WE CAME, one night, to a moonlit escarpment, silver glints over the precipice and insects shrugging in the chill black. We took turns running toward the edge, our hearts cracking in the fear that grasped our chests, our bare, scabbed feet slipping in the spaying dust, closer and closer, until we became exhausted. I told Jesus that he was a coward again.
“Judas, you weren’
t watching me!” Jesus complained like a child performing to an absent father. “I was so close!” His lips trembled as he spoke. “I might have gone over the edge, over the world, spreading my arms out like a bird.”
In my mind’s eye, I saw him hurtling over the precipice, the knotted span of his flesh suddenly frozen in time, suspended in that hanging night, forever. I would think of it again during the night following his crucifixion, his passionate sprint into the paternal embrace of extinction. I would think of his exhilaration as he spread his imaginary wings over the earth. And later, it would seem perverse to me that any of his followers would want to wear the crucifix about their necks, since they do not with any other instrument of capital punishment or suicidal recklessness.

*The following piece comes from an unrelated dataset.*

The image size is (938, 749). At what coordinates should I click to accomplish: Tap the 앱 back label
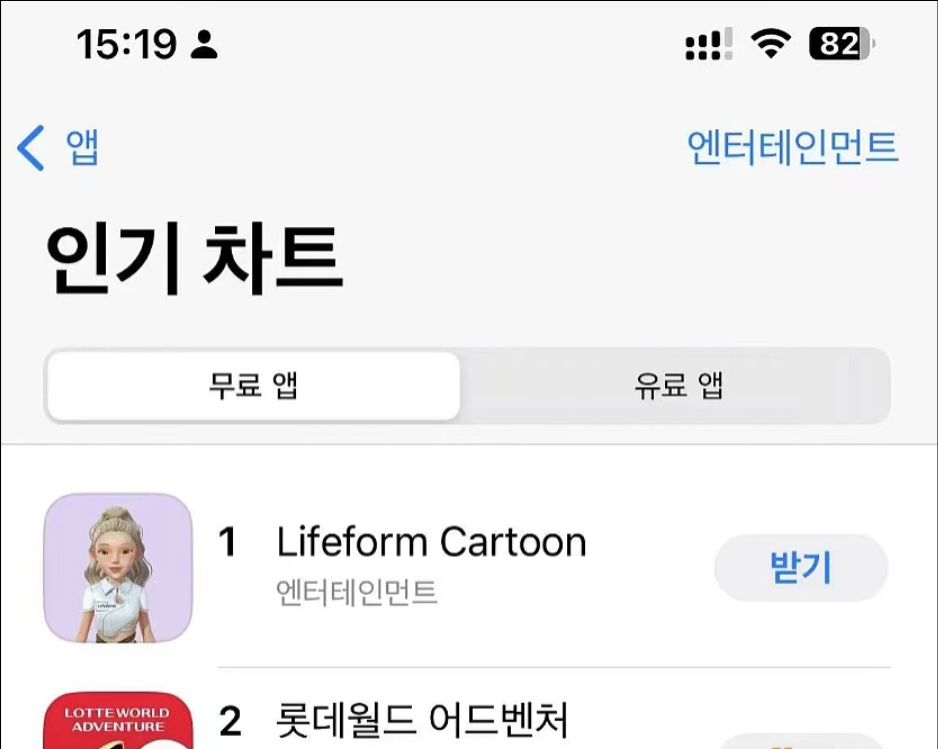tap(82, 148)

When we had thirteen years behind us, Jesus and I used to watch the prostitutes. There was a certain street where a sentinel dog was kept at either end, snagged on a short chain. Those who knew the street and the dogs made certain that when they visited, they palmed a chunk of raw meat to the dog as they entered. Otherwise, the howling and whining would make the whores disappear, as if they were sustained only by the leave of the dogs that chewed silence and let motes of bone and stiff blood fall like stars from their mouths into the dirt. We called the dogs Gog and Magog. After we had paid our tithe to the dogs, Jesus would always cup his hands about his nose, sniffing in the smells of the meat and the spittle of the animals. Once, as he skipped along beside me in the darkness, he pushed his damp hands toward my face and said: “Here, Judas, breathe in a whore’s scent!” His eyes shone in the moonlight. I had never seen him so happy.